Using the number "888", the man outbid others on most items and dominated the Munich auction, reported Bild, which had sent an undercover reporter to the event that was formally closed to the press following a public outcry.

The number evokes the neo-Nazi code "88" that marks the eighth letter of the alphabet and stands for the banned greeting "Heil Hitler".

Last week the Central Council of Jews in Germany had appealed to the auction house Hermann Historica to cancel the event, charging it was "scandalous and disgusting" to make money with Nazi relics in such an auction.

Bild reported that the room was filled with "young couples, elderly men, and muscular guys with shaved heads and tribal tattoos".
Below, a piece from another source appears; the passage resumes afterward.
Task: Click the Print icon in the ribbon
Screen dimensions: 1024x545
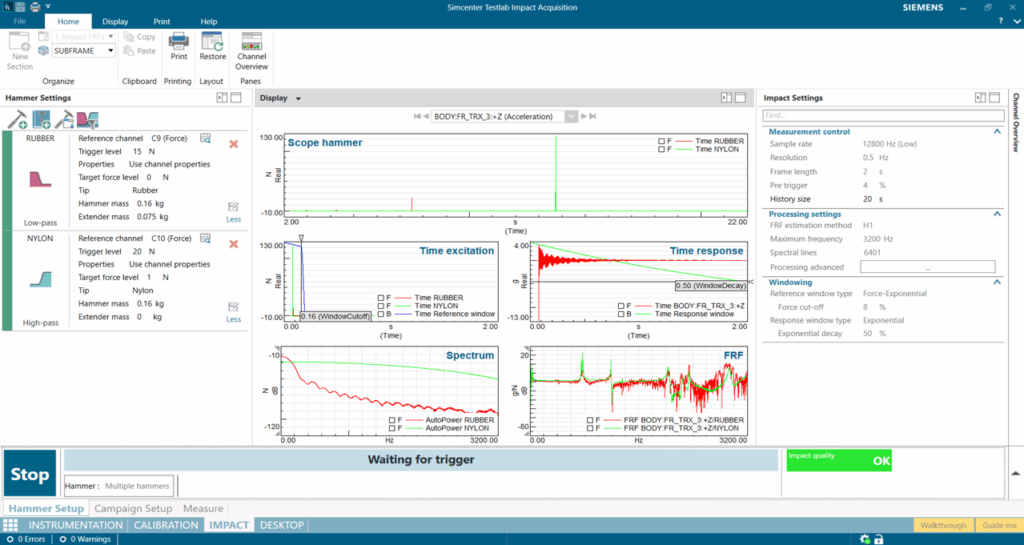Action: tap(178, 42)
The top bidder also bought the brass container that Goering, the founder of the Gestapo secret police and air force chief, used to kill himself with hydrogen cyanide two hours before his scheduled execution in 1946 in Nuremberg.

When the Bild reporter asked the top bidder who he was, the man reportedly replied in Spanish-accented English that he came "from Argentina" and had bought the items "for a museum", but declined to give his name.

The items - sold under the theme "Hitler and the Nazi grandees: a look into the abyss of evil" - were formerly owned by the late US army medic John K. Lattimer, who was in charge of monitoring the health of Nazi war criminals on trial in Nuremberg.

German law prohibits the open display and distribution of Nazi objects, slogans and symbols, but not their purchase or ownership, for example by researchers and collectors.

The Central Council of Jews' president Josef Schuster criticized the idea of "making business, without any limits, with items of Hitler, Goering and Eva Braun".

"Such items belong in museums or archives, they should not be sold for profit," Schuster told national news agency DPA.